Pricing changes. The vendor’s pricing today is not their pricing next year. API costs drop — good for you. But platform fees, enterprise tiers, and per-seat pricing tend to move in the other direction. You are betting on the vendor’s incentives aligning with yours over a multi-year horizon. Sometimes they do. Sometimes they do not.
The hybrid approach that usually works
The answer for most teams is neither pure build nor pure buy. It is: buy the foundation, build the last mile.
Use a vendor for the base model — the language model, the embedding model, the reranking model. These are commodities. They are getting cheaper and better every quarter.
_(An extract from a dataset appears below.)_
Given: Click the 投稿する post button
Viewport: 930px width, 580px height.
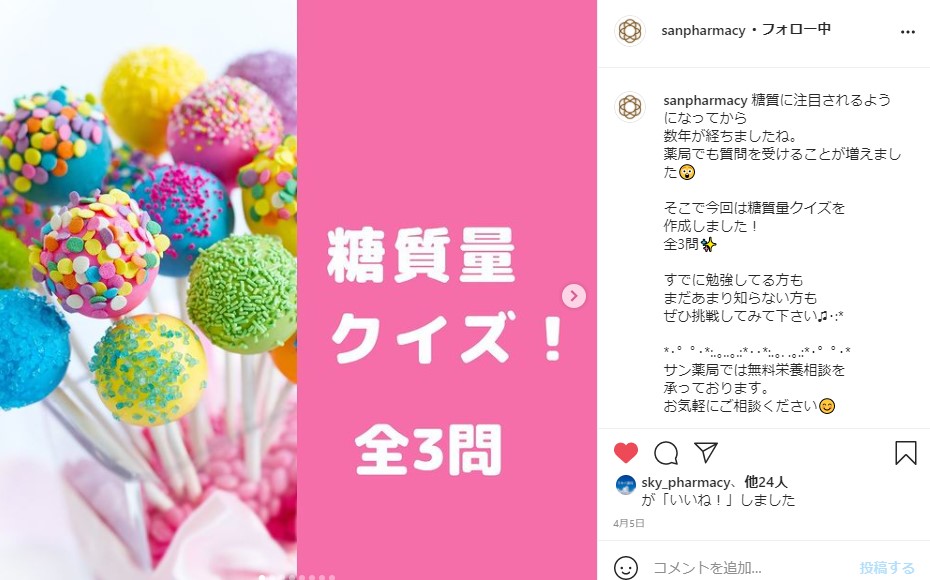Looking at the screenshot, I should point(887,568).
Building your own foundation model is almost certainly not a good use of your resources unless you are a very large company with very specific requirements.
Build the parts that are specific to your business — the data pipeline that feeds your domain knowledge into the system, the evaluation framework that measures performance on your use cases, the integration layer that connects the model to your systems, the prompt engineering that encodes your business logic.
This is where the value is. The base model is the same for everyone. The last mile — the data, the evals, the integration, the prompts — is what makes your system work for your business. You own that. The vendor owns the commodity underneath.
In practice, this means you might use OpenAI or Anthropic for the model, build your own retrieval pipeline with your data, write your own evaluation suite with your domain experts, and maintain your own prompt library that encodes your business rules. The vendor provides the intelligence. You provide the judgment.
The honest self-assessment
Before you decide, answer one question honestly: do you have the team to build and maintain this for 3 years?
Not build it once. Build it, maintain it, improve it, debug it, upgrade it, and keep it running — for 3 years. Because that is the minimum commitment. AI systems are not projects. They are products. They need ongoing investment. They need people who understand them. They need a roadmap.
If you have a team of 2 ML engineers and they are also doing data science for the marketing team, you do not have the team to build. If you have a team of 6 with dedicated ML engineering and MLOps capability, you might.
The question is not “can we build it?” Teams can build almost anything given enough time. The question is “can we build it and maintain it better than a vendor can, while also doing everything else we need to do?” For most teams, the honest answer is no. And that is fine. That is what vendors are for.
The decision matrix
Ask these four questions. If you answer “yes” to 3 or more, build. Otherwise, buy the foundation and build the last mile.
- Is the AI your core product differentiation — the reason customers choose you?
- Do you have a dedicated team (3+ engineers) who will own this for 3+ years?
- Do you have data or domain constraints that make vendor solutions unworkable?
- Is the total cost of building (including maintenance, on-call, upgrades) less than 2x the vendor cost?
Most teams answer “yes” to 1 or 2 of these. That is a buy signal, not a build signal. The sooner you accept that, the sooner you ship.
tl;dr
The pattern. Teams spend months debating build-vs-buy while doing neither — burning runway on indecision instead of shipping. The fix. Build when the AI is your product, buy when it is a feature — and for most teams, the right move is to buy the foundation model and build the last mile of data, evals, and integration. The outcome. You ship in weeks instead of quarters, your engineers work on your actual product, and you preserve the ability to switch vendors when the market moves.